I struck an interesting problem this week when migrating a database. Apparently the database was my users default, which immediately kicked me out of the server and prevented me logging back in. This is the story of how it happened and the steps I needed to take in order to resolve it.
It wasn’t a dark and stormy night, but considering what was about to go down it probably should have been. Typical weather really.
I was migrating the final database off and old SQL 2012 server. It was the final database on this server which we began migrating databases off over 18 months ago, so I was pleased to see it go. The database itself was tiny, so my part of the migration was just to perform a backup restore migration to the new server. The full backup ran fine in a couple of seconds, but when I ran the tail-log backup it completed and I immediately got disconnected.
I thought that was odd, but proceeded with the restore on the new server which went fine. We were using a CNAME redirect to catch any connection strings we didn’t know about, so the old server was renamed as part of the process. I asked the server engineer to hold off his rename and CNAME steps while I investigated the disconnect.
I quickly found I couldn’t log in with either my own account or the service account our application connects to SQL. Both received the same error.
Cannot open user default database. Login Failed. Login failed for user ‘xx’.
So, we have provided support for this client for a while, but the server predates our companies support contract. However what it looked like to me was the group containing our logins had it’s default database set to the database I’d just taken offline. Annoying, but not insurmountable. I asked one of the client testers I knew had security permissions on the server to log in and flip our groups default database back to master. But she got the same error.
Things were suddenly looking dark. I quickly completed the migration steps on the target server and we did the server rename and CNAME switch to the testers could test the successful migration, but what should have been me sitting quietly for an hour while they completed testing quickly became a mad flurry of trying everything to get access into the old server should we require a rollback. Now I wasn’t too concerned, we did have a snapshot taken prior to the change that was our sledgehammer rollback, but I didn’t know what was going on and wanted to understand.
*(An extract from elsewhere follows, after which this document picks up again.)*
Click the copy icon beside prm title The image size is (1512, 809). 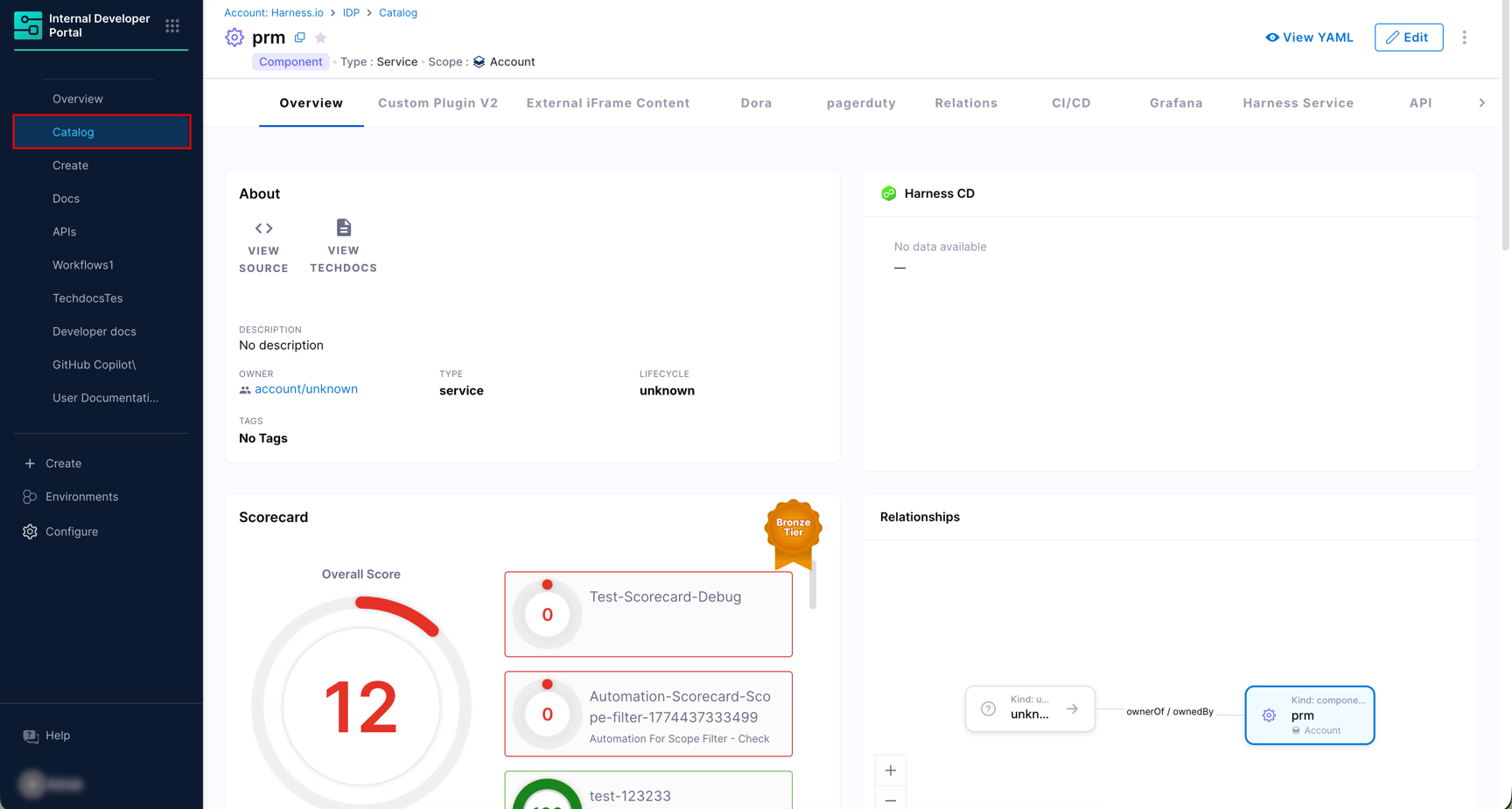[300, 38]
There was a simple fix I should have done at this point, which is just to change the database to master in my connection string. When I did that it failed. I don’t know why, and haven’t been able to recreate that failure, which leads me to think that when I changed the database it didn’t ‘stick’ and I only tried it once, assumed it failed and moved on to find another solution. A lot of time should have been saved here by doing that correctly. For the record that is on the options->connection properties screen in SSMS. All you need to do is type in ‘master’ as per below:
That should allow you to log in and update the default database of users who can’t log in. It also shows why trying the same thing twice is sometimes NOT the definition of insanity, because you may have done it wrong the first time, particularly if you are restoring databases in the other window.
At any rate – assuming the direct connect with the correct default database was still failing we tried and failed the following steps:
- Access the server via “sa” – only to find the “sa” password was not recorded in the client password vault.
- Access the server via various other Windows accounts – All failed with the same default database error.
- Access the server via other SQL accounts – These succeeded but none had the credentials to add much to the troubleshooting or remediation.
- Force admin access via single user restart – This also failed with the default database issue.
- Force sysadmin access via DBATools. This is a really cool feature of DBATools, but in this case failed with an error that didn’t provide much context on the problem(I suspect it was the same default database login failure causing the issue).
So what we knew at this point was that all windows logins failed, while all SQL logins succeeded. I was beginning to suspect I knew the nature of what had happened. Some account that windows logins were a member of had been added with the default database set to the one I had just dropped. But how to prove it? And how to fix it?
I took the following steps:
- Create a local windows user.
- Add that user to the servers local administrator group
- Restart SQL in single user mode with access limited to SQLCMD connections
- Run my SQLCMD script to create a SQL login in the context of the new local windows account
- Let out a huge sign of relief when that worked.
- Restart the server in multi user
- Log in with my shiny new SQL sysadmin account and start the troubleshooting.
Once I had sysadmin access back troubleshooting took only a few seconds. Sure enough the DOMAIN\USERS account had been added to the server. It had no specific rights on anything but had the default database set to the database we’d just taken offline. I flicked that across to “master” and everyone was immediately able to log back in again.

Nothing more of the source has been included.